_SUPPLIED MATERIAL_
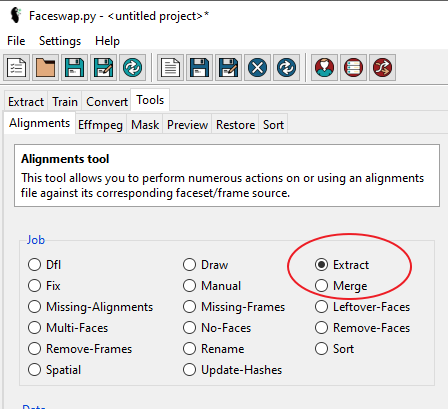Select the Manual job radio button

[x=212, y=286]

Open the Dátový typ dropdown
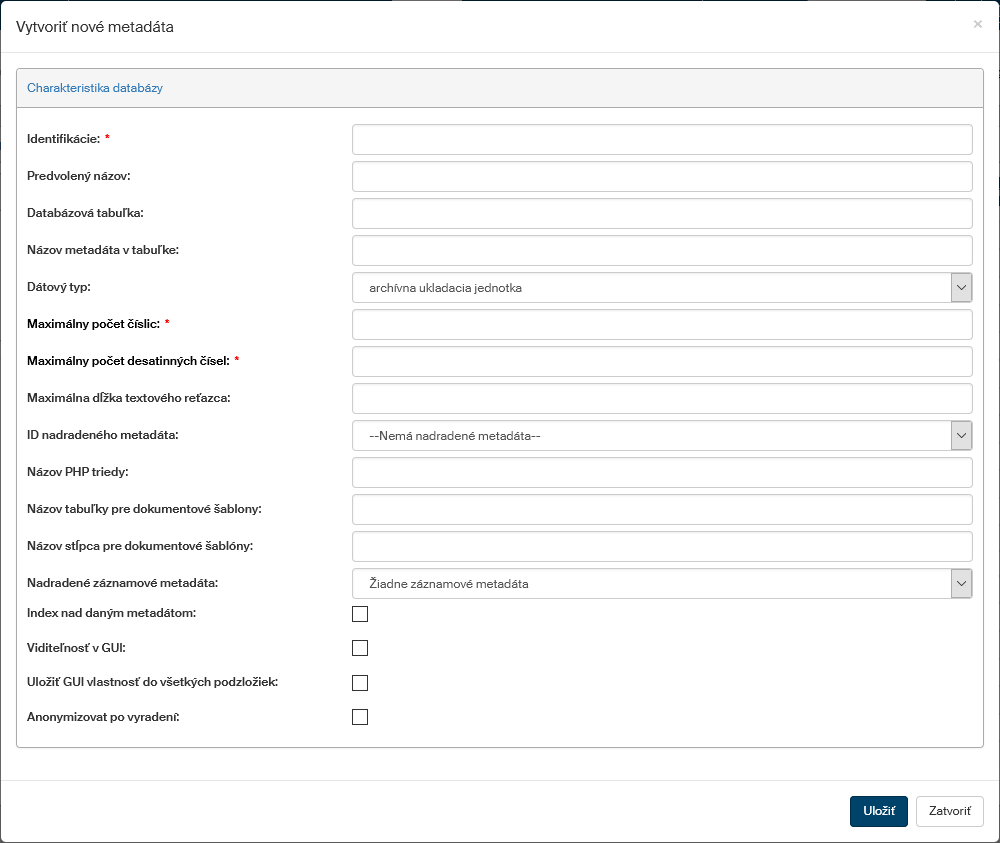pyautogui.click(x=661, y=288)
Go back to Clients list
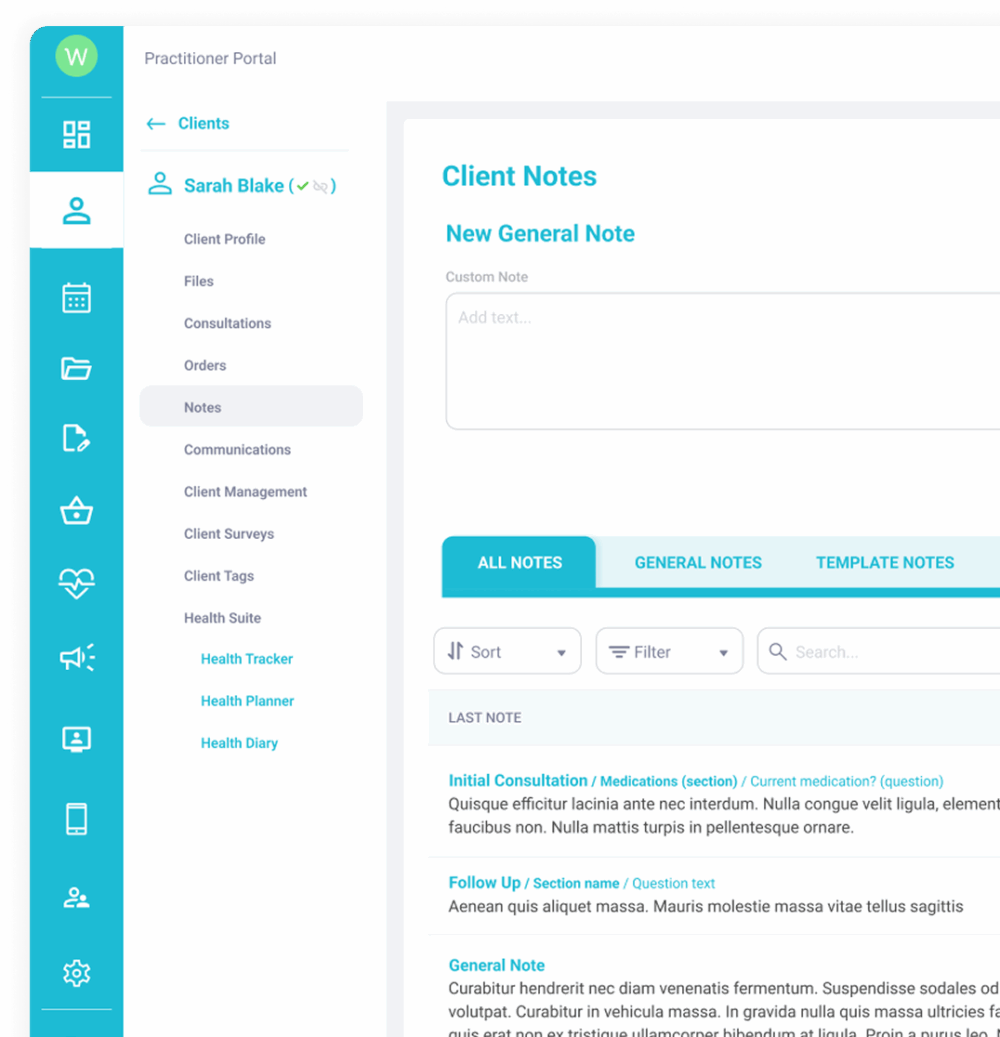This screenshot has width=1000, height=1037. 188,124
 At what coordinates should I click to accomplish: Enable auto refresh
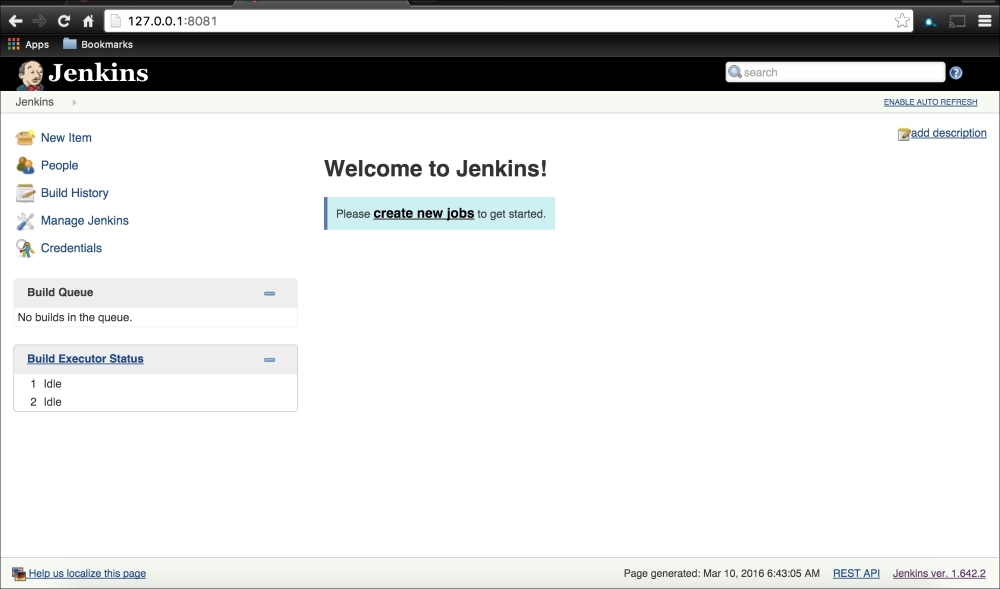pyautogui.click(x=930, y=103)
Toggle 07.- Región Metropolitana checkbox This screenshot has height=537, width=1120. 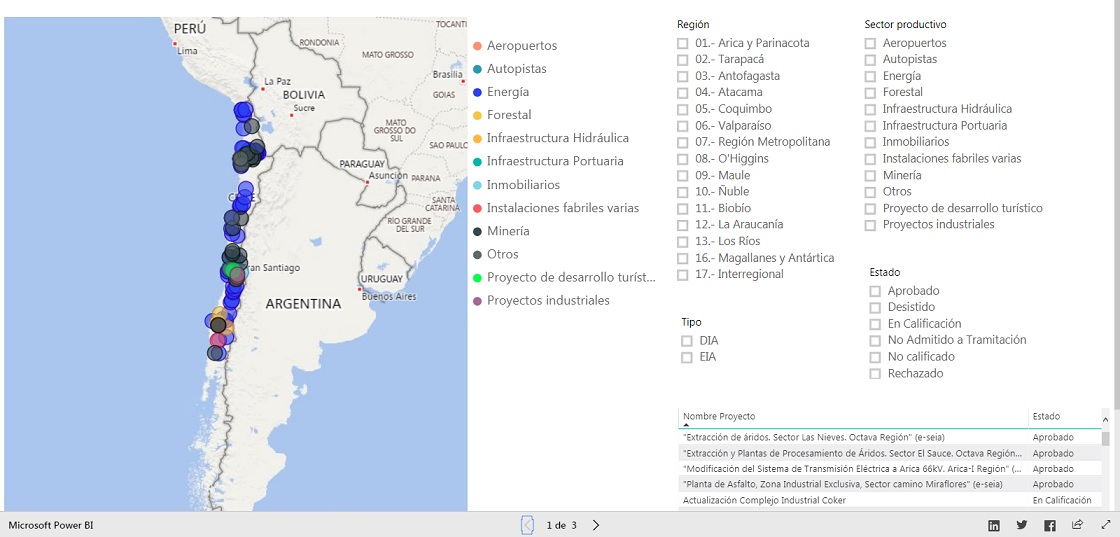[x=683, y=142]
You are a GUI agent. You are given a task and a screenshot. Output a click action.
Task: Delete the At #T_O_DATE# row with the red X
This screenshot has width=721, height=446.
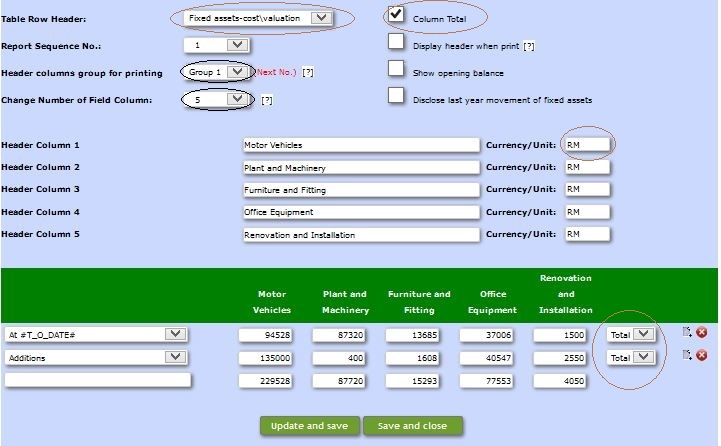click(701, 333)
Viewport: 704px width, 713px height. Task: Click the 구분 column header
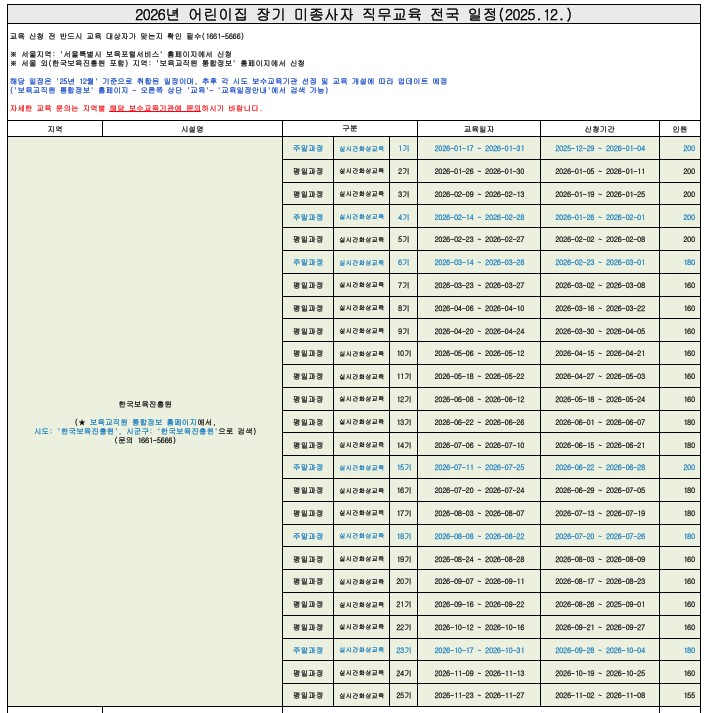349,129
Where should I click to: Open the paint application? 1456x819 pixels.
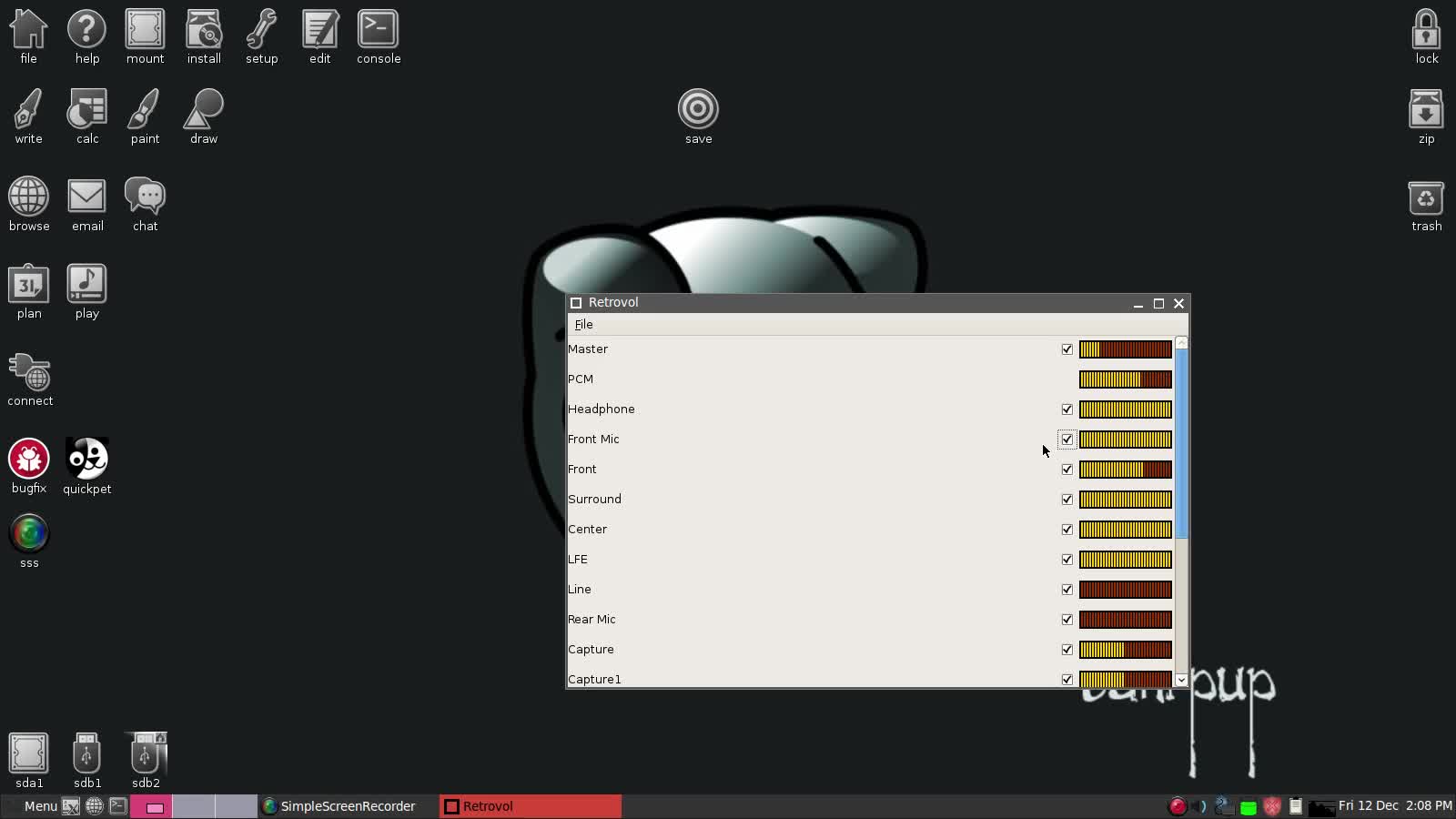145,109
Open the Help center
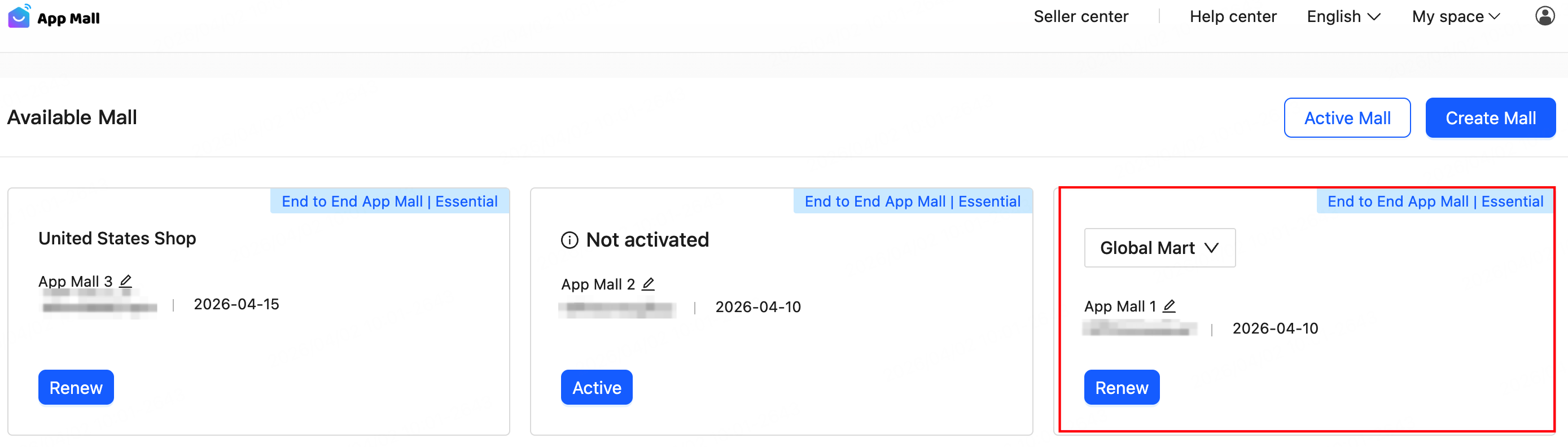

_WHAT IS REQUIRED_
Convert the records from the line containing "Where should I" through the end of the records into a JSON list of strings, one string per line, omitting blank lines. Leave the pictures out of the answer.

_THE RESULT_
[
  "Where should I click to: Open the paint application? 1456x819 pixels.",
  "145,109",
  "Open the Help center"
]